REPUBLIKA.CO.ID, JAKARTA -- Ekonom Institute for Development of Economic and Finance (Indef) Bhima Yudhistira menilai, neraca dagang Indonesia sedang berada dalam kondisi tidak sehat. Apabila dibiarkan terus menerus, defisit neraca dagang dan defisit transaksi berjalan (CAD) akan terus melebar sampai akhir tahun. 

Bhima mengatakan, kinerja ekspor melambat sebagai dampak dari perlambatan ekonomi global. Kondisi serupa juga terjadi pada impor, khususnya pada bahan baku/penolong yang menjadi kebutuhan industri dalam negeri. 

"Tren ini menggambarkan kondisi yang tidak sehat," tuturnya ketika dihubungi Republika.co.id, Selasa (15/10). 

Bhima mengatakan, saat ini, terjadi pergeseran di mana pelaku industri mulai mengurangi kapasitas produksi. Mereka mengantisipasi pelemahan konsumsi domestik dan pasar ekspor utama. Dampaknya, permintaan industri terhadap bahan baku/ penolong dari luar negeri pun menurun. 

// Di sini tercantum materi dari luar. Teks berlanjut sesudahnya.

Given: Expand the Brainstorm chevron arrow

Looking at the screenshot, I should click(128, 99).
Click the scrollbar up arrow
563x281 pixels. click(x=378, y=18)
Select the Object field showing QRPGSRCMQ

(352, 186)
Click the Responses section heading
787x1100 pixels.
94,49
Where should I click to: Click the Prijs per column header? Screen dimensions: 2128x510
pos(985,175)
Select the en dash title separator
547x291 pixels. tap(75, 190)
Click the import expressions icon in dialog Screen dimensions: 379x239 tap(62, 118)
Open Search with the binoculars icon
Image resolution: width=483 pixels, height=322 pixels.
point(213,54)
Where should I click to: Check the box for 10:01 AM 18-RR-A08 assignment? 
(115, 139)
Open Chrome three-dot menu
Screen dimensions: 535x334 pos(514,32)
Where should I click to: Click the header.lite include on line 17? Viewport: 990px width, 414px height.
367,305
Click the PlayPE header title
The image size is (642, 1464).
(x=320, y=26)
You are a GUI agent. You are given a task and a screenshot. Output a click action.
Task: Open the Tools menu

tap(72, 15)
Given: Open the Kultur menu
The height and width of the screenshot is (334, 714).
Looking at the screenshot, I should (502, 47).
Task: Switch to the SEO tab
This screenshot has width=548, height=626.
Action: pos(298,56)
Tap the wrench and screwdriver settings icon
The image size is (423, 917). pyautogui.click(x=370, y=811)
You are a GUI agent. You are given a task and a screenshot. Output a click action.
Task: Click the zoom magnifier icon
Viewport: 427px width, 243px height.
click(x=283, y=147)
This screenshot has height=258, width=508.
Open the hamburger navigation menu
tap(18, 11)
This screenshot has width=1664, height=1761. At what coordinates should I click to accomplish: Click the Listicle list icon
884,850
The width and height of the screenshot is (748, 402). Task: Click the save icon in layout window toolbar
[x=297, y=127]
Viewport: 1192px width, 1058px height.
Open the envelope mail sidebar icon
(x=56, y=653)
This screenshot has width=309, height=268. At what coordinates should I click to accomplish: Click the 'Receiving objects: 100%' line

Sementara itu, konsumen beralih ke produk impor dengan asumsi harga produk impor lebih terjangkau dibandingkan produk dalam negeri. "Ini bentuk shifting konsumsi ke produk yang lebih pas di saat tekanan daya beli," ujar Bhima. 

Bhima menekankan, pemerintah harus segera memperbaiki kondisi ini. Apabila tidak diantisipasi segera, kebutuhan valuta asing sampai akhir tahun terancam terus naik. Rupiah pun beresiko melemah lagi. 

Salah satu poin yang harus diperbaiki pemerintah adalah koordinasi. Bhima menilai, banyak kebijakan yang masih belum terkoordinasikan dengan baik di level kementerian/ lembaga. Kondisi ini terlihat dari kasus banjirnya impor produk tekstil dan tekstil beberapa waktu lalu, termasuk melalui Pusat Logistik Berikat (PLB). 

Bhima menjelaskan, pengawasan di PLB terbilang ‘kedodoran’. Meski Pajak Penghasilan (PPh) impor naik, ‘keran’ impor yang bocor tersebut membuat kebijakan pemerintah pada tahun lalu untuk membatasi impor konsumsi menjadi tidak signifikan dampaknya terhadap perekonomian Indonesia. 

Di sisi lain, Bhima menambahkan, pemerintah masih sulit melakukan pengawasan di niaga daring (e-commerce) yang kini semakin mendominasi. "Jadi, jangan salahkan konsumen kalau akhirnya memilih produk impor," katanya. 

Badan Pusat Statistik (BPS) mencatat, neraca dagang Indonesia pada September mengalami defisit 160,5 juta dolar AS. Dengan begitu, secara akumulasi periode Januari sampai September 2019, nilai defisit mencapai 1,95 miliar dolar AS.

Sepanjang sembilan bulan ini, nilai ekspor Indonesia adalah 124,17 miliar dolar AS. Rinciannya, ekspor migas 9,4 miliar dolar AS, sementara nonmigas mencapai 114,7 miliar dolar AS. 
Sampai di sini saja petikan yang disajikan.